A big thing you need is one pit scouting sheet, and one match scouting sheet for each team at the competition, except your's of course.
The pit scouting sheet should be filled with info about the team's robot's capabilities, etc. Bringing a camera to take pics of the robots to make teams easier to identify would be nice too, 115 did it at both regionals, and pasted them to the pit scouting sheets. But that's not really necessary, it's really just something extra.
For match scouting, have one scout per team that is on the field, so like this year 115 had 6 scouts at work every match. The match scouting sheet should have a table that allows the scout to jot down notes of what the robot does in the match(the sheet should be made so that the same sheet has notes from all matches). For example, this year's 115 match scouting sheet had a table with rows for autonomous, offense/defense, speed, maneuverability, ringers placed, ramp/lift, and a whole lot more.
Finally, be very organized! Order the scouting sheets by team number, and have the match scouts sit together in the same row, with a scoutmaster sitting behind them organizing.

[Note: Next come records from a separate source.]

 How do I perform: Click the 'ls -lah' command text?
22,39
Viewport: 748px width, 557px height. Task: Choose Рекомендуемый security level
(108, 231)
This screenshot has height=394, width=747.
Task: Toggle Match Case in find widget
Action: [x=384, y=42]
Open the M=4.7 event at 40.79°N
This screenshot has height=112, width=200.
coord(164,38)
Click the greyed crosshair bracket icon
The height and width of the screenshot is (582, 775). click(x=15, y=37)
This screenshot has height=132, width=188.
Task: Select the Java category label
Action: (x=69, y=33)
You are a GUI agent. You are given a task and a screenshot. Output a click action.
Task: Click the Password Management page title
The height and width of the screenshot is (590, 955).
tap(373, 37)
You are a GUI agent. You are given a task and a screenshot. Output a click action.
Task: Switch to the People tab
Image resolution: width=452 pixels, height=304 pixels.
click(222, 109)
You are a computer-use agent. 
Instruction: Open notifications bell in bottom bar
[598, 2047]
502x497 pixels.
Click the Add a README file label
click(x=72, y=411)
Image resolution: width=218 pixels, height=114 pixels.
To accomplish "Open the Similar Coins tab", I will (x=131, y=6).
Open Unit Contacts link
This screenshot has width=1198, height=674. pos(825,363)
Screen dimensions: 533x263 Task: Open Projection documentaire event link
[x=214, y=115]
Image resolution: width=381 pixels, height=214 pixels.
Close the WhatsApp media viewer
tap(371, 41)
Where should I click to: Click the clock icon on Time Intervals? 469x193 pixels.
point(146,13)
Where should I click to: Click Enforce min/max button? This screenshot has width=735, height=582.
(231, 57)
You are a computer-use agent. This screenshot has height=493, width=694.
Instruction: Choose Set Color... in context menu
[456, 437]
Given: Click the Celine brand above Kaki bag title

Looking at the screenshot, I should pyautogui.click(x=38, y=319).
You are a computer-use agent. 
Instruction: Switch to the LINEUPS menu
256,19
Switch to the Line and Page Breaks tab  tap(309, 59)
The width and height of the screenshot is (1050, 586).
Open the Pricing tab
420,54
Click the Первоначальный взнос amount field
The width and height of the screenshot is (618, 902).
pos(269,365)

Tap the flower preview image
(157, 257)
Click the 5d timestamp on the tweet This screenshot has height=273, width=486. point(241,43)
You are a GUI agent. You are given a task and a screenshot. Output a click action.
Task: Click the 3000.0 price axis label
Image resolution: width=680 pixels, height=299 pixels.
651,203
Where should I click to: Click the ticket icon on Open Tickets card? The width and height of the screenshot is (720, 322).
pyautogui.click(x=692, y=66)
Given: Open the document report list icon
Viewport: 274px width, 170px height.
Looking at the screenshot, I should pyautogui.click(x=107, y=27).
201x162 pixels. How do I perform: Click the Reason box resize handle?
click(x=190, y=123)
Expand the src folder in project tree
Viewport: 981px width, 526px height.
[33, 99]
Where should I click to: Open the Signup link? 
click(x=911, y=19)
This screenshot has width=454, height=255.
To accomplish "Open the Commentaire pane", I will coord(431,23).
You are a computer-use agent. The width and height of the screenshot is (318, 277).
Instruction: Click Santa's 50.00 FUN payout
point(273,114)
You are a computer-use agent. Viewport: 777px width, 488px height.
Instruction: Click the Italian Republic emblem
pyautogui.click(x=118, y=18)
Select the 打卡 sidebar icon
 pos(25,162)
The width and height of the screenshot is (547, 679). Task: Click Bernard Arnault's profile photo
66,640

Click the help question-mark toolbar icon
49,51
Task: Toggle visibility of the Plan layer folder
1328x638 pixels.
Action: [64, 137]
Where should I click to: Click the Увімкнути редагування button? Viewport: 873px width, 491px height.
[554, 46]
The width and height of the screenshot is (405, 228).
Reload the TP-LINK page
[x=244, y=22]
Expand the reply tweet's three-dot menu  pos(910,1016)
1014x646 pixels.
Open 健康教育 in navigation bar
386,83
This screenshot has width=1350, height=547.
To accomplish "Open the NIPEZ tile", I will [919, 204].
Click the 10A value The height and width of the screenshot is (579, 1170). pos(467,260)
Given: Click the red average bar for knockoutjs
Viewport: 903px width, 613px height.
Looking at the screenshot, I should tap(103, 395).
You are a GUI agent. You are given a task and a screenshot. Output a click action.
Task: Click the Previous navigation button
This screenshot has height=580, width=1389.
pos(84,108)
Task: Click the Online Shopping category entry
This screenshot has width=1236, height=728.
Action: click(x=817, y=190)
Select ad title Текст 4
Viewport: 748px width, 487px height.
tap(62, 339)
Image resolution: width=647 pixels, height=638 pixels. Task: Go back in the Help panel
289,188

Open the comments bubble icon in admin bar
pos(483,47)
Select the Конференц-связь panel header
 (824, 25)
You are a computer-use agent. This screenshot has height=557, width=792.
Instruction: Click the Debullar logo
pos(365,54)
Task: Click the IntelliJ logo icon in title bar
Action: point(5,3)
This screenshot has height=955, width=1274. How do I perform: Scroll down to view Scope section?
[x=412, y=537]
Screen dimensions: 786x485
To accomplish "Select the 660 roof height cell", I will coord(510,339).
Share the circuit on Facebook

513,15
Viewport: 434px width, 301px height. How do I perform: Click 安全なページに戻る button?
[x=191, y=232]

Also, make sure you pick scouts that are hard-working and always concentrating on scouting, only possible exception would be when your team is on the field, trust me, scouting a match while cheering on your team at the same time isn't a good combo.
You could have more scouts and rotate them in and out, but that's not necessary, I scouted every single match at Davis, and nearly 2/3 of the matches at San Jose.
Hopefully this helps, as scouting is very important for the alliance selections, even when you aren't in the top 8. 115 won the KPCB Entreprenuership Award at Davis partially because we were really organized and hard working scouts.